◆ DETAILS ZUR AUFGABE
Schreib aus den Einträgen unten die Zeilen Zeichen für Zeichen ab. Fang bei der Zeile mit „The image size is (936, 633).“ an und hör nach der Zeile mit „[x=159, y=100]“ auf.

◆ BEREITGESTELLTE EINTRÄGE
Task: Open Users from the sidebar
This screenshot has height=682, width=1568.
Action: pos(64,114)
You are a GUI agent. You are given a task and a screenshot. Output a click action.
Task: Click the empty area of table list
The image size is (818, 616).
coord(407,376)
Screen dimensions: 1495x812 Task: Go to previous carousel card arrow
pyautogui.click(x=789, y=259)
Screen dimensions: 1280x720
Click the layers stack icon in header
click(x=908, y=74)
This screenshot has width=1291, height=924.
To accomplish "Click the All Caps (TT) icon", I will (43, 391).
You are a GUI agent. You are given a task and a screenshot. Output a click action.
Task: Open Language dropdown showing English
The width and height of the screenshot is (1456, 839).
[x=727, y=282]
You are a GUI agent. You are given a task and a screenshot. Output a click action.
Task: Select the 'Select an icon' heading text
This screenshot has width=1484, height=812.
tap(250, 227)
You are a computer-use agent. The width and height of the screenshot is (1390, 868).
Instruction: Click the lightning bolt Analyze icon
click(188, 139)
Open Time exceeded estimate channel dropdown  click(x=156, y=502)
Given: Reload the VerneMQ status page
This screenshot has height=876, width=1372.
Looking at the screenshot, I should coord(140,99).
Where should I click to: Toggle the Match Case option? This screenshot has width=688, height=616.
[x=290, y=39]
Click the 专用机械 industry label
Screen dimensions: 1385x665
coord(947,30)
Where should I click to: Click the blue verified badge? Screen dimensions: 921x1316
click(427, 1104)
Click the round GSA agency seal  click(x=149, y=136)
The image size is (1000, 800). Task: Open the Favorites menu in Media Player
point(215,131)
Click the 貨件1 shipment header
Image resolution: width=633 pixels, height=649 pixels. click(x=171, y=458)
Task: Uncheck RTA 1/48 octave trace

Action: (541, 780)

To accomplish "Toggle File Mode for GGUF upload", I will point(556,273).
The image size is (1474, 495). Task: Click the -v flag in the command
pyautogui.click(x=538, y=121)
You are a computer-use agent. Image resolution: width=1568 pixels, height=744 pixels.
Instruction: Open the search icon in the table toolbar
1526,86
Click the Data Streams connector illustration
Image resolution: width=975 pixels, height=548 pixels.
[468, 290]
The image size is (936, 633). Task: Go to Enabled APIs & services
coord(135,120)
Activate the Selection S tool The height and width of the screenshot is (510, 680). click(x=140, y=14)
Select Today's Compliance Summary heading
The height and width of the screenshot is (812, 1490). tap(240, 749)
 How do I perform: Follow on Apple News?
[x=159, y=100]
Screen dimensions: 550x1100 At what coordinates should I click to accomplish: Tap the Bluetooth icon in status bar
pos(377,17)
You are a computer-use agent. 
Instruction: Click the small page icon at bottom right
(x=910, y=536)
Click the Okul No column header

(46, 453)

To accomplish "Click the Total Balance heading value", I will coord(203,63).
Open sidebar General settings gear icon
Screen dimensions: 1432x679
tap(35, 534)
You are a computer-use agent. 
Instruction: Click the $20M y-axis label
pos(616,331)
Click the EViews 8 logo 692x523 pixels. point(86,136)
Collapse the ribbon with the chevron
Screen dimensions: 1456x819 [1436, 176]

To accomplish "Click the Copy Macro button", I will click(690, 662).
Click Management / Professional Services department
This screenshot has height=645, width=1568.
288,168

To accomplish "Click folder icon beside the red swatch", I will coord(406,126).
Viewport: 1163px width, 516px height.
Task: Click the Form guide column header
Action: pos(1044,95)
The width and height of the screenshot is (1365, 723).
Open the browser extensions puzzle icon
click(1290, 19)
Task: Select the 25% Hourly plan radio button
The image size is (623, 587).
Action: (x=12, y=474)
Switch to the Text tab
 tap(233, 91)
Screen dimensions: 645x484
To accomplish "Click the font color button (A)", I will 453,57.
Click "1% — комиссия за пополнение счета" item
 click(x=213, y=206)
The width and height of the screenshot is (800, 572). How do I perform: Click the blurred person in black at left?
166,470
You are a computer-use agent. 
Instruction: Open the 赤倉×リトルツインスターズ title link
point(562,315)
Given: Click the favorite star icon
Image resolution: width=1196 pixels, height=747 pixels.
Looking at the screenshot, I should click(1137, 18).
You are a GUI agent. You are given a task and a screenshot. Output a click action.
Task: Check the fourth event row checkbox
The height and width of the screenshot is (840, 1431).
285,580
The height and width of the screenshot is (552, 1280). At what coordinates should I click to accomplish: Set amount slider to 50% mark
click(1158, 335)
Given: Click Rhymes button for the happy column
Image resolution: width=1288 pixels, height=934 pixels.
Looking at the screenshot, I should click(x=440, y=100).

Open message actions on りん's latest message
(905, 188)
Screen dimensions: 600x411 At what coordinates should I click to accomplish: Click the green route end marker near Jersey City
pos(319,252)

◆ ERLEDIGTE AUFGABE
The image size is (936, 633). Task: Go to Enabled APIs & services
coord(135,120)
Activate the Selection S tool The height and width of the screenshot is (510, 680). click(x=140, y=14)
Select Today's Compliance Summary heading
The height and width of the screenshot is (812, 1490). tap(240, 749)
 How do I perform: Follow on Apple News?
[x=159, y=100]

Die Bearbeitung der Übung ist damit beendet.